Изменить стиль страницы

У Карамзина он рассчитывал прожить не более двух недель — до приезда Протасовой с семьей. И вот они приехали. Екатерина Афанасьевна глядела мрачнее тучи, Воейков светился самодовольством. А Маша покашливала и старалась скрыть свое уныние. Жуковскому почти не удалось поговорить с ней: мать не спускала с нее глаз. В отчаянии Жуковский пишет Тургеневу: «Каждая минута напоминает мне только о том, чего я лишен, и нет никакого вознаграждения… Мы не можем подойти друг к другу свободно… Теперь вопрос: что же будет с нами, — с нею и со мной? Дойти ко гробу дорогою печали. Более ничего!»

В конце января все они уехали в Дерпт. Жуковскому было милостиво велено «ждать». Но — чего? Он был в недоумении: остаться в Москве или ехать в Петербург? До начала марта Жуковский жил в Москве, не зная, что предпринять. 1 февраля 1815 года он сообщил Тургеневу, что проживет еще «дней десять» в Москве, а 4 марта: «Еду прямо в Дерпт, где пробуду сколько возможно менее, потом — в Петербург».

В письмах к Тургеневу он просит его обратиться к императрице: «Если можно, представь мое положение государыне», — пусть-де она напишет Екатерине Афанасьевне «такое письмо, в котором бы более убеждала, а не приказывала… я знаю, что мать сама устала противоречить и рада будет на чем-нибудь опереться». Так «сердечные» дела Жуковского зашли в тупик.

Тургенев продолжал настойчиво призывать его в Петербург. Жуковский и сам чувствовал, что ему ничего другого не остается: из Петербурга всегда можно съездить в Дерпт и повидать Машу. А там кто знает — может, все как-нибудь изменится… Надо быть поблизости.

В Москве, еще не окончив «Певца в Кремле», он снова стал думать о «Владимире», эпической поэме.

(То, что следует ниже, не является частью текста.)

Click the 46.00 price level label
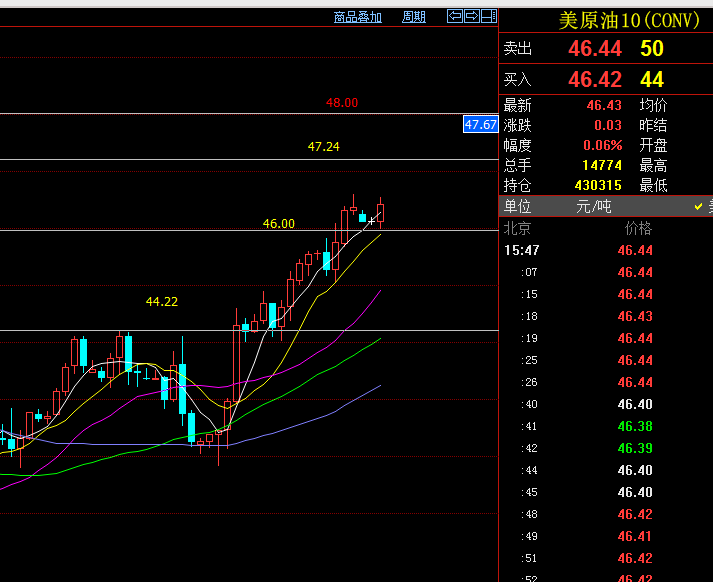The height and width of the screenshot is (582, 713). point(278,224)
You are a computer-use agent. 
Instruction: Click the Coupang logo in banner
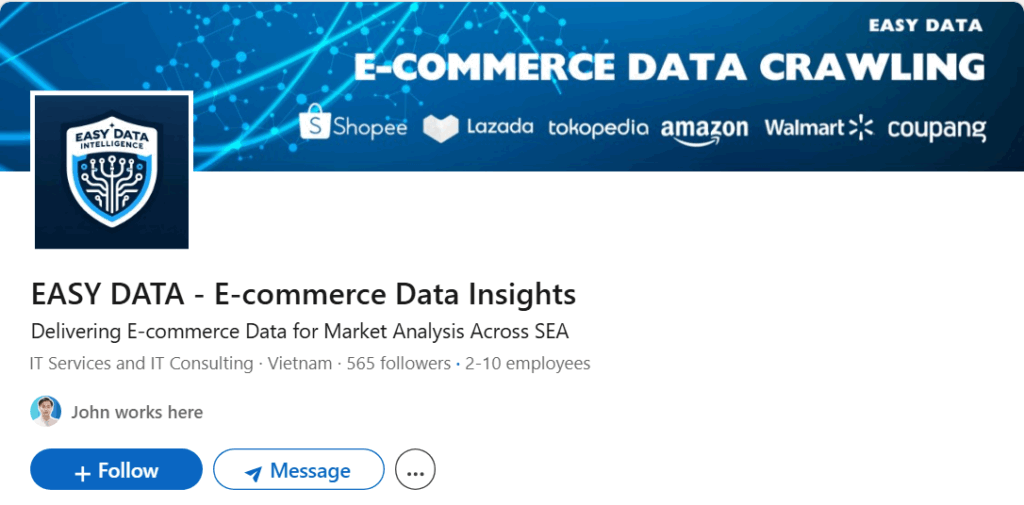[936, 129]
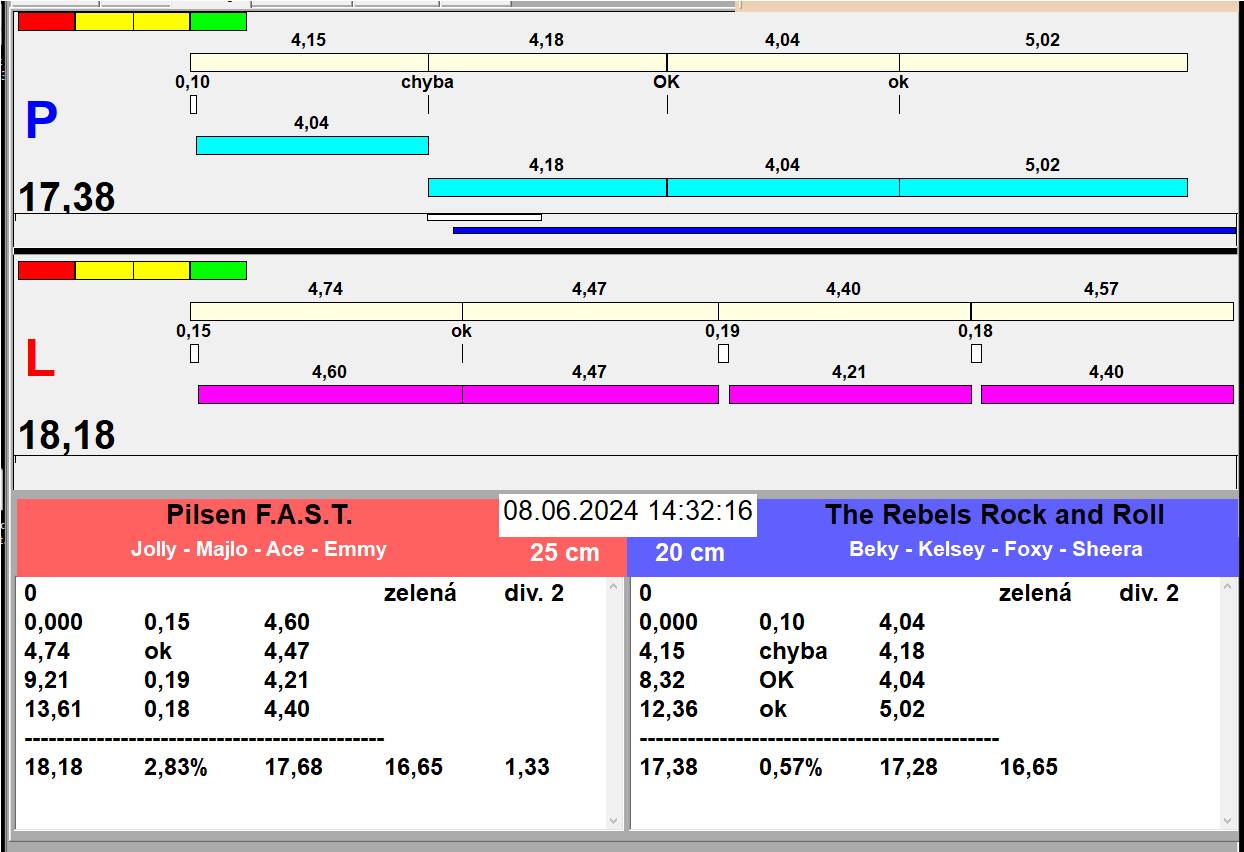Click the red start light in lane L
1244x852 pixels.
46,270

Карамзин одобрил этот его замысел и разрешил даже сделать выписки из своей еще не опубликованной «Истории государства Российского». «Эти выписки послужат мне для сочинения моей поэмы», — говорит Жуковский в письме к Тургеневу. «Но как еще много надобно накопить материалов!» — добавляет он. В Москве трудно было добыть что-нибудь: пожар 1812 года пожрал все крупные библиотеки. «Владимира» можно было продолжать только в Петербурге. В Петербурге же и Александр Тургенев начал хлопоты по изданию его двухтомных сочинений… Итак — в Петербург! Все сложилось так, что ехать нужно именно туда. Завернуть в Дерпт, повидать Машу, которая выехала из Москвы не совсем здоровой, и — к друзьям.

7 марта 1815 года Жуковский сел в кибитку. Зазвенел колокольчик. Снег брызнул из-под полозьев.

…На него надвигалась другая жизнь — неясной, томительно-тревожной тучей наплывал сквозь холодные черные леса Петербург. С каждой верстой Жуковский все меньше думал о Москве, все глубже уходил душой в будущее, — он видел себя у Невы, на Невском проспекте, и всё в каком-то странном одиночестве, словно он один в городе. Смешивались, входили друг в друга Петербург и Дерпт, которого он не знал — он видел его каким-то… петербургским. Он заснул, полулежа на сиденье. И опять — Нева, а на противоположном берегу, справа от угрюмой крепости, неподвижная фигура в трепещущем от ветра белом платье. Крикнуть — не услышит… Маша? Да, это она. А вот часового в этой тишине слышно за тысячи верст: «Слу-шай!»